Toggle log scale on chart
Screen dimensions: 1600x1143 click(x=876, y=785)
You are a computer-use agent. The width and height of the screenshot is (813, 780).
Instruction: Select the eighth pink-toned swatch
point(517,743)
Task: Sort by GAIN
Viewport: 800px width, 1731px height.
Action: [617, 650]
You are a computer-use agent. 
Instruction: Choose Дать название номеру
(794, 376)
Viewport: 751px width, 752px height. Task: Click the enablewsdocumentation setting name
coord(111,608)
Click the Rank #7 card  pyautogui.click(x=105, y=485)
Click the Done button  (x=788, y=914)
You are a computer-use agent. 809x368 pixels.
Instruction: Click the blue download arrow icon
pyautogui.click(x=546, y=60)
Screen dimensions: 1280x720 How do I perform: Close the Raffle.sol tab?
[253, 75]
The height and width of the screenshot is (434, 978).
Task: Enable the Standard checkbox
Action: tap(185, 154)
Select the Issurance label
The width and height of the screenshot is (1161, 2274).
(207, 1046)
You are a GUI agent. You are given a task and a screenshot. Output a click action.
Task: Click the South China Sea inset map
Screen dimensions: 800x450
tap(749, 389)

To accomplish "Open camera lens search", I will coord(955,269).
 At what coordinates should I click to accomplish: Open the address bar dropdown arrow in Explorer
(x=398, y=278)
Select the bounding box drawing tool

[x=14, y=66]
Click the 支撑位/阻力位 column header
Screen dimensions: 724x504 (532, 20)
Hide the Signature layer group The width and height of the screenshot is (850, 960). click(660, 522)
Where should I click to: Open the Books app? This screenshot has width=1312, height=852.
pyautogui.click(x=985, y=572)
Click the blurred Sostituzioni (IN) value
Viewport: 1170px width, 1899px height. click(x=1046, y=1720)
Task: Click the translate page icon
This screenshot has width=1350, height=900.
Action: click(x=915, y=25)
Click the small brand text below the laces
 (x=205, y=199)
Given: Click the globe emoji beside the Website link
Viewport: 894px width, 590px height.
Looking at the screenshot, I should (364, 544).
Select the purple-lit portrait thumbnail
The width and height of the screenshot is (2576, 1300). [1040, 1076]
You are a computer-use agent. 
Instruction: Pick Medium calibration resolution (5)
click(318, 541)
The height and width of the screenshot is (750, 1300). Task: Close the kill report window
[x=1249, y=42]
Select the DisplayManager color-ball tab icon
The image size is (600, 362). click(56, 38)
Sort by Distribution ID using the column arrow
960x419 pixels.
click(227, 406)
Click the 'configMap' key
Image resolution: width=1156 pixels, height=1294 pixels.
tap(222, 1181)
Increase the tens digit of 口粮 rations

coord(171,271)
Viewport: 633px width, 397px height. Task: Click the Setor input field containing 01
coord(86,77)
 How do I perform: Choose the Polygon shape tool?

▶ [Your instructions] In full and exactly, transcribe the material above.

▶ [Solution to this exercise]
Toggle log scale on chart
Screen dimensions: 1600x1143 click(x=876, y=785)
You are a computer-use agent. The width and height of the screenshot is (813, 780).
Instruction: Select the eighth pink-toned swatch
point(517,743)
Task: Sort by GAIN
Viewport: 800px width, 1731px height.
Action: [617, 650]
You are a computer-use agent. 
Instruction: Choose Дать название номеру
(794, 376)
Viewport: 751px width, 752px height. Task: Click the enablewsdocumentation setting name
coord(111,608)
Click the Rank #7 card  pyautogui.click(x=105, y=485)
Click the Done button  (x=788, y=914)
You are a computer-use agent. 809x368 pixels.
Instruction: Click the blue download arrow icon
pyautogui.click(x=546, y=60)
Screen dimensions: 1280x720 How do I perform: Close the Raffle.sol tab?
[253, 75]
The height and width of the screenshot is (434, 978).
Task: Enable the Standard checkbox
Action: tap(185, 154)
Select the Issurance label
The width and height of the screenshot is (1161, 2274).
(207, 1046)
You are a GUI agent. You are given a task and a screenshot. Output a click action.
Task: Click the South China Sea inset map
Screen dimensions: 800x450
tap(749, 389)

To accomplish "Open camera lens search", I will coord(955,269).
 At what coordinates should I click to accomplish: Open the address bar dropdown arrow in Explorer
(x=398, y=278)
Select the bounding box drawing tool

[x=14, y=66]
Click the 支撑位/阻力位 column header
Screen dimensions: 724x504 (532, 20)
Hide the Signature layer group The width and height of the screenshot is (850, 960). click(660, 522)
Where should I click to: Open the Books app? This screenshot has width=1312, height=852.
pyautogui.click(x=985, y=572)
Click the blurred Sostituzioni (IN) value
Viewport: 1170px width, 1899px height. click(x=1046, y=1720)
Task: Click the translate page icon
This screenshot has width=1350, height=900.
Action: click(x=915, y=25)
Click the small brand text below the laces
 (x=205, y=199)
Given: Click the globe emoji beside the Website link
Viewport: 894px width, 590px height.
Looking at the screenshot, I should (364, 544).
Select the purple-lit portrait thumbnail
The width and height of the screenshot is (2576, 1300). [1040, 1076]
You are a computer-use agent. 
Instruction: Pick Medium calibration resolution (5)
click(318, 541)
The height and width of the screenshot is (750, 1300). Task: Close the kill report window
[x=1249, y=42]
Select the DisplayManager color-ball tab icon
The image size is (600, 362). click(56, 38)
Sort by Distribution ID using the column arrow
960x419 pixels.
click(227, 406)
Click the 'configMap' key
Image resolution: width=1156 pixels, height=1294 pixels.
tap(222, 1181)
Increase the tens digit of 口粮 rations

coord(171,271)
Viewport: 633px width, 397px height. Task: Click the Setor input field containing 01
coord(86,77)
 How do I perform: Choose the Polygon shape tool?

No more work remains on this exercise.